Treasurer Scott Morrison has confirmed wealthy Australians will pay more tax on their superannuation, as he frames his first budget in the shadow of an election.
“We’ll be ensuring that we better target the concessions that are there in superannuation, we’ve said that for some time,” Mr Morrison said.
“I don’t think there’s any great secret about that, the details of those things we’ll deal with on Tuesday night.
“But it’s important that we get these incentives right because superannuation is so important for Australians and for their future and we need to make sure that those concessions are well targeted.”
Mr Morrison has discussed the possibility of changing high-end superannuation concessions before, but this is the first time he has confirmed they will be targeted in the budget.
After ruling out raising the Goods and Services Tax and changing negative gearing rules, cutting the concessions is one of the few mechanisms the Treasurer has left at his disposal for raising more revenue.

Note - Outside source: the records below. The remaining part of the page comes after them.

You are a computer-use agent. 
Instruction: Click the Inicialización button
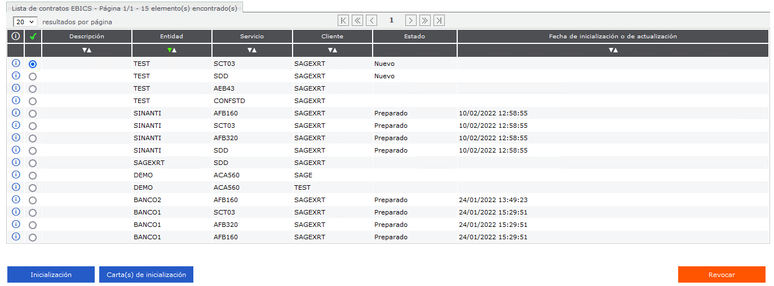point(51,275)
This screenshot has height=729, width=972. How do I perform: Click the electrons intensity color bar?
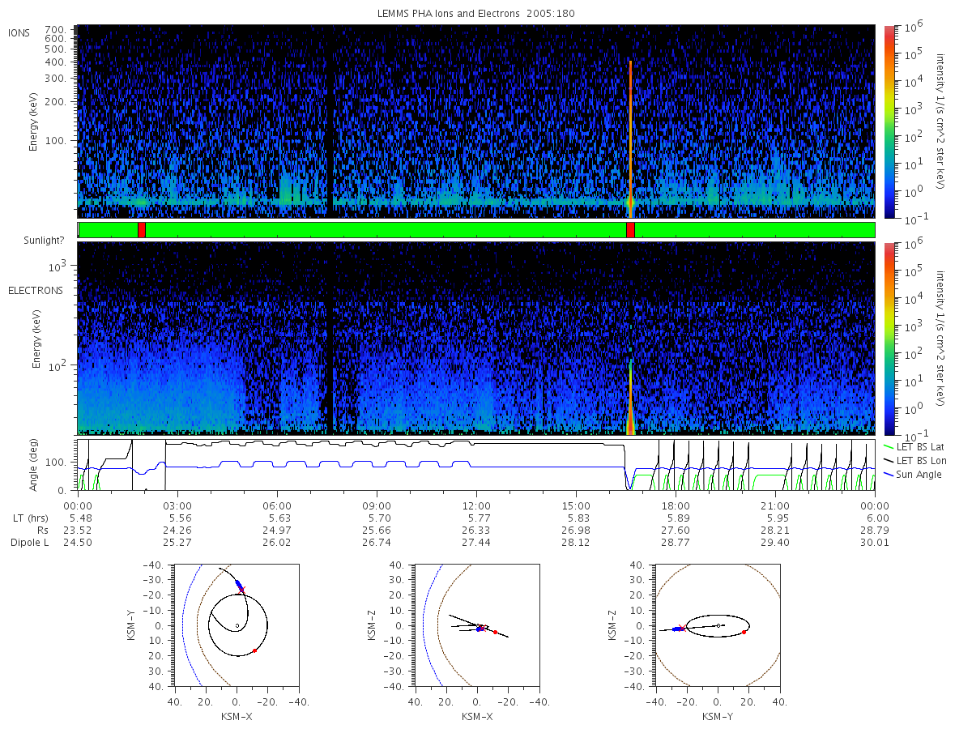[x=889, y=338]
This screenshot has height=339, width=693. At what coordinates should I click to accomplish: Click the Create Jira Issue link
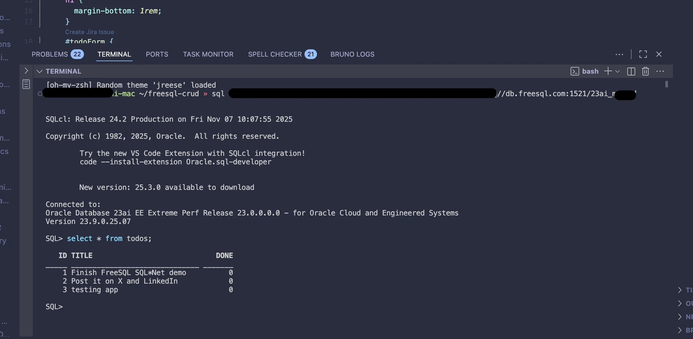89,32

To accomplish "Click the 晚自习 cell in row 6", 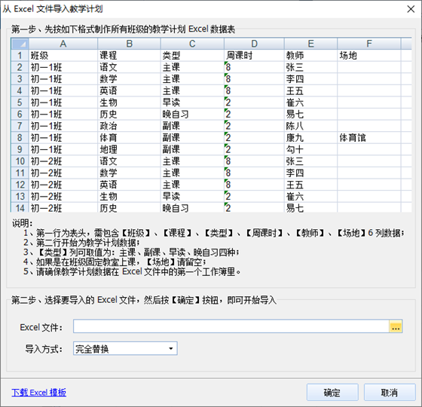I will (x=192, y=114).
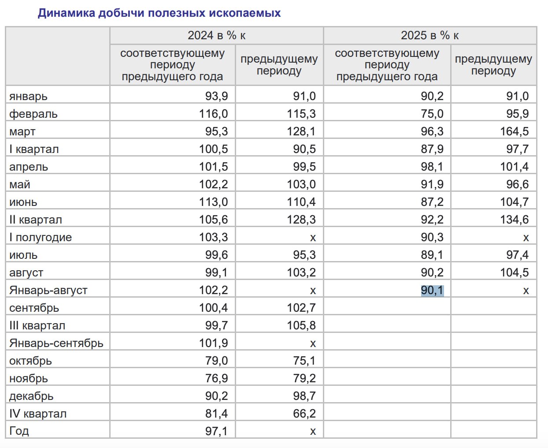Click the "I квартал" row label
548x448 pixels.
[34, 149]
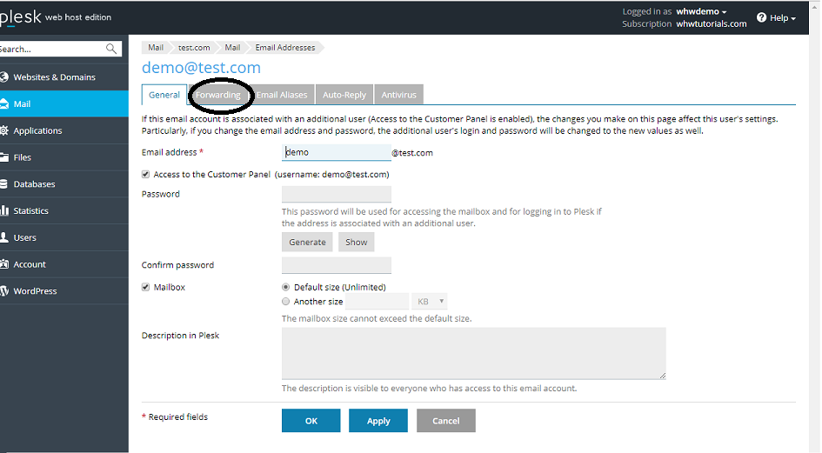Viewport: 822px width, 453px height.
Task: Click the Generate password button
Action: coord(307,243)
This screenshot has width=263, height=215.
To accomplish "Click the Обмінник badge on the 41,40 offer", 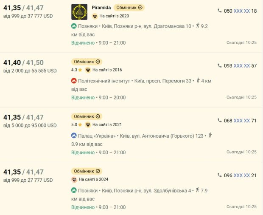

He repeated on Sunday that, whatever changes are made, the overall tax burden will not rise and the Government was imposing a fiscal rule of saving more than it spent over the forward estimates to try and reduce the deficit.
Labor has already put forward a policy to cut super concessions, which it says will generate billions of dollars in budget savings.
It would put a 15 per cent tax on superannuation earnings of more than $75,000 a year.
The plan would also see people earning an income of more than $250,000 taxed at 30 per cent, not the current 15 per cent, for every dollar going into their superannuation account.
Mr Morrison hasn’t specified if he will adopt either of these options or come up with an alternative.